SpaceX launched its massive Falcon Heavy rocket for the sixth time ever on Sunday, April 30.
Falcon Heavy lifted off from NASA’s Kennedy Space Center in Florida Sunday at 8:26 p.m. EDT for the ViaSat-3 Americas mission. It lifted three satellites to geostationary orbit.
Though it will eventually be overtaken by SpaceX’s Starship, Falcon Heavy is currently SpaceX’s largest and most powerful operational rocket.
SpaceX’s Falcon Heavy flies again
SpaceX’s Falcon Heavy mission took off a few days after originally intended due to weather delays and an abort – for reasons SpaceX has not specified – during the last minute of countdown on April 28.
Due to the nature of Sunday’s mission, the three satellites weren’t deployed until roughly 4.5 hours after launch. This was due to the fact that geostationary orbits are achieved at altitudes higher than 22,000 miles (35,000 km) over the equator. As a point of reference, low Earth orbit satellites fly at altitudes of roughly 1,200 miles ( 2,000 km ).
The primary payload of the mission was Viasat-3 Americas, a broadband satellite weighing 14,000 pounds (6,400 kilograms) that will be operated by Viasat. Falcon Heavy also launched Arcturus, a communications satellite operated by Astranis Space Technologies, and GS-1, an IoT communications cubesat that will be operated by Gravity Space. All three satellite operators are based in the U.S.
Falcon Heavy doubles its mission log in 2023
Though SpaceX’s workhorse Falcon 9 rocket has successfully launched to orbit more than 200 times, Falcon Heavy has flown a total of six times.
The massive launch system, essentially made up of three Falcon 9s strapped together and an upper stage, has flown fewer times as it’s used for specialized missions to higher orbits. It also faced a long string of delays mainly caused by customer payload issues that led to a three-year launch hiatus between 2019 and 2022. This year, so far, Falcon Heavy has doubled its mission log by flying three times.
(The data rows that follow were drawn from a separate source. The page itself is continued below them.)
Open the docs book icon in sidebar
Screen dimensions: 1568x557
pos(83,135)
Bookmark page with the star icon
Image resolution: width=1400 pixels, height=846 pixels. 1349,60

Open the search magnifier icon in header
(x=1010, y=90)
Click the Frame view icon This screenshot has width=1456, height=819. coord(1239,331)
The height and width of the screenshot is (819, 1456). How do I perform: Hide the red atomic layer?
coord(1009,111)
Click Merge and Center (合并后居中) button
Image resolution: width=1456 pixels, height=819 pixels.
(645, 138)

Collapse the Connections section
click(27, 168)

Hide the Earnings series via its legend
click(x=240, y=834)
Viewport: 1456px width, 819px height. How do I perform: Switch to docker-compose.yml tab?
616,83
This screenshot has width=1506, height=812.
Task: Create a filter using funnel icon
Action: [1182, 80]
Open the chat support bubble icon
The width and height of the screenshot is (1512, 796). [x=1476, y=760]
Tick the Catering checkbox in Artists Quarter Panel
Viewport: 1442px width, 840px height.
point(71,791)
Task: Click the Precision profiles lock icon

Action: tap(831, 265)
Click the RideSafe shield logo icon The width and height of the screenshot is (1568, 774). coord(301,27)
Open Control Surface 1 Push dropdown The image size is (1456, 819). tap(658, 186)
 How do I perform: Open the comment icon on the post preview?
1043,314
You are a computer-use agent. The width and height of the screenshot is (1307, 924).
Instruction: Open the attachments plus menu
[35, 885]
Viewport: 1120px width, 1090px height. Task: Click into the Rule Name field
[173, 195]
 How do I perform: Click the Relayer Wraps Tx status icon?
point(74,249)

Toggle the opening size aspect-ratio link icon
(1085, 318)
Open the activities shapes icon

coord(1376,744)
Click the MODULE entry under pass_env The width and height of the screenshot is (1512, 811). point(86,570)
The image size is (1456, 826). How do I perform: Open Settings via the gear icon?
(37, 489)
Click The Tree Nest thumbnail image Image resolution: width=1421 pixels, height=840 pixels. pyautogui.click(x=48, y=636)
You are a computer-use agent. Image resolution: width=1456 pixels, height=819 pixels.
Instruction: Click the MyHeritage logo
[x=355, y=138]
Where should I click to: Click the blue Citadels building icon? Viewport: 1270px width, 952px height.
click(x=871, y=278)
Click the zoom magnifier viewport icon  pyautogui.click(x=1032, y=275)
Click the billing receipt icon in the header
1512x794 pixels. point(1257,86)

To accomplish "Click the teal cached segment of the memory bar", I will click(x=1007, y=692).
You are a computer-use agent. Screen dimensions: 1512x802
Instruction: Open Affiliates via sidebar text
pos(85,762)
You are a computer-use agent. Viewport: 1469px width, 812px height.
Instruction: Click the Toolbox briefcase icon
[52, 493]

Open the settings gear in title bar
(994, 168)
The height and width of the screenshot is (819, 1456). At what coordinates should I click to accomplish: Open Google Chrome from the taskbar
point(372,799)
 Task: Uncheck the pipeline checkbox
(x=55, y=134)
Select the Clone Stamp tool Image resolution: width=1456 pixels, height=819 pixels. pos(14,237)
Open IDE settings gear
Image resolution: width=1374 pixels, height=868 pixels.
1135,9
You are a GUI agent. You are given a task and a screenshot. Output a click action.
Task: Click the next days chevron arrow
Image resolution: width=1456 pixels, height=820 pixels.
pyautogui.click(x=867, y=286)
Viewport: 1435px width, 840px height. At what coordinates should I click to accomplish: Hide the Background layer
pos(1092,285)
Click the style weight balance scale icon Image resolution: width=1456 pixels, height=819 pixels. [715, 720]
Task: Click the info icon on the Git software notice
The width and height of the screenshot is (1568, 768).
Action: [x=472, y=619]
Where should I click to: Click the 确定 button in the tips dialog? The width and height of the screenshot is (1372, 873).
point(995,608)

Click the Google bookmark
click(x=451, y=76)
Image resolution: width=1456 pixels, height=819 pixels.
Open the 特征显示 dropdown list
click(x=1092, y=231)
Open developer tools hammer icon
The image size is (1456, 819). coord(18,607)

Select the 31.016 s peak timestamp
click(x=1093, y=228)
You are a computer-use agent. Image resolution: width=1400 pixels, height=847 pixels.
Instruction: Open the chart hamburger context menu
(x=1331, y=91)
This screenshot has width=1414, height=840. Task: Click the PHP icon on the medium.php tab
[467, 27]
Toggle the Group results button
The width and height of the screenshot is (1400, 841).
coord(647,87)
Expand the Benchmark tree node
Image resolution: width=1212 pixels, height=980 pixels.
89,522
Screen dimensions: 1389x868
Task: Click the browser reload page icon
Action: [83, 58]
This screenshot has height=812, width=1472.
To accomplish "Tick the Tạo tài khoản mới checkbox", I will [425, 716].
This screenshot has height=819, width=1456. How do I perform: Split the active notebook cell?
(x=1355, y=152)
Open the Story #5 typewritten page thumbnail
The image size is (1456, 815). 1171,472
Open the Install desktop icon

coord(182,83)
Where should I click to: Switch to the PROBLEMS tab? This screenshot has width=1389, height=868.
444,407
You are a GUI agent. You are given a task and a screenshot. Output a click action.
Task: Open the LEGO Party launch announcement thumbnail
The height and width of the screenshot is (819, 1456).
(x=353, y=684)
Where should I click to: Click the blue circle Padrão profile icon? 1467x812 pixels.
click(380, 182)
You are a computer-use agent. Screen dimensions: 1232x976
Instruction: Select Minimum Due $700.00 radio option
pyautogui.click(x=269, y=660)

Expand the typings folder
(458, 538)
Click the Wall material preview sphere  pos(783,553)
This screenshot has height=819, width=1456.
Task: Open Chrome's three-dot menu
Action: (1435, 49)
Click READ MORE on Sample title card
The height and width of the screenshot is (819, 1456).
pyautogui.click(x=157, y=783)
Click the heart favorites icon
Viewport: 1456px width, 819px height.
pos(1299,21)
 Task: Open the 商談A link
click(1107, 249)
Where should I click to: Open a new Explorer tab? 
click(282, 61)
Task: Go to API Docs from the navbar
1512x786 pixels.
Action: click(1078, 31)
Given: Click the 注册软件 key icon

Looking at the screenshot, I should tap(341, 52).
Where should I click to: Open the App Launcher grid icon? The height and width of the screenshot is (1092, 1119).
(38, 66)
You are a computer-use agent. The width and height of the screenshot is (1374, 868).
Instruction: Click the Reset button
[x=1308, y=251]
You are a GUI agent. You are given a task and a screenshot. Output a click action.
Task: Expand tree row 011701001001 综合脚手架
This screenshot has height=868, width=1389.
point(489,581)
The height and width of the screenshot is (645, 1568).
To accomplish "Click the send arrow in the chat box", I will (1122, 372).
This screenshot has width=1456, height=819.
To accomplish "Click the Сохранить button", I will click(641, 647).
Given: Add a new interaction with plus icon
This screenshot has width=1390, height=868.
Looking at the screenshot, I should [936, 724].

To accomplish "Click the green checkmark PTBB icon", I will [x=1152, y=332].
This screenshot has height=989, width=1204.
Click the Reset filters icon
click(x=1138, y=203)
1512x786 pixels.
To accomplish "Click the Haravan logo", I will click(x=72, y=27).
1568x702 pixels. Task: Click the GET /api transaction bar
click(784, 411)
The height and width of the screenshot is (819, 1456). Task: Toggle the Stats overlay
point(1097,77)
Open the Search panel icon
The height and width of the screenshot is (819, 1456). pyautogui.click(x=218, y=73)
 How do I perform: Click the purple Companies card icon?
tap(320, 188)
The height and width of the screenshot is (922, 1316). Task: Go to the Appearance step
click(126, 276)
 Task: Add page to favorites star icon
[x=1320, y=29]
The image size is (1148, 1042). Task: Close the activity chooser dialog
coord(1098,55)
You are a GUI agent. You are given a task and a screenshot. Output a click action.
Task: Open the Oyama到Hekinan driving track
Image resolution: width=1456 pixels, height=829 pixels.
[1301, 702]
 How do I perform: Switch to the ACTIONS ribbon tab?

Falcon Heavy first launched to orbit on February 6, 2018. The massive rocket’s first-ever flight famously lifted Elon Musk’s Tesla Roadster and a mannequin in a spacesuit called Starman into space. Just eight minutes after that historic launch, SpaceX landed two boosters simultaneously for the very first time at adjacent landing pads at Cape Canaveral.
For Sunday’s mission, none of the reusable Falcon 9 boosters returned to the landing pad, as they didn’t have enough fuel left over for a landing maneuver. Instead, they were discarded into the ocean.
Falcon Heavy was recently dethroned by NASA’s Space Launch System (SLS). The U.S. space agency’s Moon rocket produced roughly 9.5 million lbs of thrust at liftoff, while Falcon Heavy’s three Falcon 9 boosters produce approximately 5 million lbs of thrust. However, SpaceX’s enormous Starship launch system, which recently performed its first full test flight, produced 16.7 million lbs of thrust at liftoff. That rocket isn’t fully operational yet, but it has a number of crewed missions in the pipeline.